PROBLEM TO SOLVE ▸ Write out the records again, exactly. Nothing may be dropped.
DATA RECORDS START
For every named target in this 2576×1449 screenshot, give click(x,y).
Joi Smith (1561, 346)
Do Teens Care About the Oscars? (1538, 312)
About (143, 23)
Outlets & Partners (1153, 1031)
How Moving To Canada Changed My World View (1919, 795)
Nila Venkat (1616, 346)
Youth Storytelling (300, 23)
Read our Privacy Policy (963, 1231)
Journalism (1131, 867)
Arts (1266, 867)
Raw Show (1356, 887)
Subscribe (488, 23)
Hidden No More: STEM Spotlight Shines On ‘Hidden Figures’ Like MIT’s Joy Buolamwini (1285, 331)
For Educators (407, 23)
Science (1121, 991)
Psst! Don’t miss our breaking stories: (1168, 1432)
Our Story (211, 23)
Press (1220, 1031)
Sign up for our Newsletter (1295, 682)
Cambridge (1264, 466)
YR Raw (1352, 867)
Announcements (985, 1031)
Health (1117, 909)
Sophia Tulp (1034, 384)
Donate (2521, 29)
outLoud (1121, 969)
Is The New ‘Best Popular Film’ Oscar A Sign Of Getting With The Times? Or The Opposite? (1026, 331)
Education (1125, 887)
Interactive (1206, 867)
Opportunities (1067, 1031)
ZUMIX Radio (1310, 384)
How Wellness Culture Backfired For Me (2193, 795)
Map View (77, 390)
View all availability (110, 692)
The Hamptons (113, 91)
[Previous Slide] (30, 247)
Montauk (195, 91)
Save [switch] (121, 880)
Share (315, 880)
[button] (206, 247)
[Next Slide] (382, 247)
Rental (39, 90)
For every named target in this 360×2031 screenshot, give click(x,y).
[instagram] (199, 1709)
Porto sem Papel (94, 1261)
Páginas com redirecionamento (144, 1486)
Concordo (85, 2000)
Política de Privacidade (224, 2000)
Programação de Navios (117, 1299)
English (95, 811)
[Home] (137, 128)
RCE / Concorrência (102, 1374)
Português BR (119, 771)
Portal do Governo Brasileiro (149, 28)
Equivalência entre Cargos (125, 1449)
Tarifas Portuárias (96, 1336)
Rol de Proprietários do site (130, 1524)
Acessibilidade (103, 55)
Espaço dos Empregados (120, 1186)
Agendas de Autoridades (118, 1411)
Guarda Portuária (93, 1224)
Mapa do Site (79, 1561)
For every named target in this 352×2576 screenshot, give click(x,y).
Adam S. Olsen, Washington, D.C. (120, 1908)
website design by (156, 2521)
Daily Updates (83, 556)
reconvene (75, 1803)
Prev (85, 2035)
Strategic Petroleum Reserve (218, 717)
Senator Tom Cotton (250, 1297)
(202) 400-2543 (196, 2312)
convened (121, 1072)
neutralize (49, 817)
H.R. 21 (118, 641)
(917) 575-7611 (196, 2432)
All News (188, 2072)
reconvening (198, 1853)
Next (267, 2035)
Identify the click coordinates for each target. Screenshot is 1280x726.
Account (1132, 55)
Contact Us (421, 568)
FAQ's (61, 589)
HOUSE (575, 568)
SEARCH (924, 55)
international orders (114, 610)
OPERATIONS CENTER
DATA RECORDS END
ANSWER TO THIS PROBLEM ▸
For every named target in this 2576×1449 screenshot, give click(x,y).
Joi Smith (1561, 346)
Do Teens Care About the Oscars? (1538, 312)
About (143, 23)
Outlets & Partners (1153, 1031)
How Moving To Canada Changed My World View (1919, 795)
Nila Venkat (1616, 346)
Youth Storytelling (300, 23)
Read our Privacy Policy (963, 1231)
Journalism (1131, 867)
Arts (1266, 867)
Raw Show (1356, 887)
Subscribe (488, 23)
Hidden No More: STEM Spotlight Shines On ‘Hidden Figures’ Like MIT’s Joy Buolamwini (1285, 331)
For Educators (407, 23)
Science (1121, 991)
Psst! Don’t miss our breaking stories: (1168, 1432)
Our Story (211, 23)
Press (1220, 1031)
Sign up for our Newsletter (1295, 682)
Cambridge (1264, 466)
YR Raw (1352, 867)
Announcements (985, 1031)
Health (1117, 909)
Sophia Tulp (1034, 384)
Donate (2521, 29)
outLoud (1121, 969)
Is The New ‘Best Popular Film’ Oscar A Sign Of Getting With The Times? Or The Opposite? (1026, 331)
Education (1125, 887)
Interactive (1206, 867)
Opportunities (1067, 1031)
ZUMIX Radio (1310, 384)
How Wellness Culture Backfired For Me (2193, 795)
Map View (77, 390)
View all availability (110, 692)
The Hamptons (113, 91)
[Previous Slide] (30, 247)
Montauk (195, 91)
Save [switch] (121, 880)
Share (315, 880)
[button] (206, 247)
[Next Slide] (382, 247)
Rental (39, 90)
For every named target in this 360×2031 screenshot, give click(x,y).
[instagram] (199, 1709)
Porto sem Papel (94, 1261)
Páginas com redirecionamento (144, 1486)
Concordo (85, 2000)
Política de Privacidade (224, 2000)
Programação de Navios (117, 1299)
English (95, 811)
[Home] (137, 128)
RCE / Concorrência (102, 1374)
Português BR (119, 771)
Portal do Governo Brasileiro (149, 28)
Equivalência entre Cargos (125, 1449)
Tarifas Portuárias (96, 1336)
Rol de Proprietários do site (130, 1524)
Acessibilidade (103, 55)
Espaço dos Empregados (120, 1186)
Agendas de Autoridades (118, 1411)
Guarda Portuária (93, 1224)
Mapa do Site (79, 1561)
For every named target in this 352×2576 screenshot, give click(x,y).
Adam S. Olsen, Washington, D.C. (120, 1908)
website design by (156, 2521)
Daily Updates (83, 556)
reconvene (75, 1803)
Prev (85, 2035)
Strategic Petroleum Reserve (218, 717)
Senator Tom Cotton (250, 1297)
(202) 400-2543 (196, 2312)
convened (121, 1072)
neutralize (49, 817)
H.R. 21 (118, 641)
(917) 575-7611 (196, 2432)
All News (188, 2072)
reconvening (198, 1853)
Next (267, 2035)
Identify the click coordinates for each target. Screenshot is 1280x726.
Account (1132, 55)
Contact Us (421, 568)
FAQ's (61, 589)
HOUSE (575, 568)
SEARCH (924, 55)
international orders (114, 610)
OPERATIONS CENTER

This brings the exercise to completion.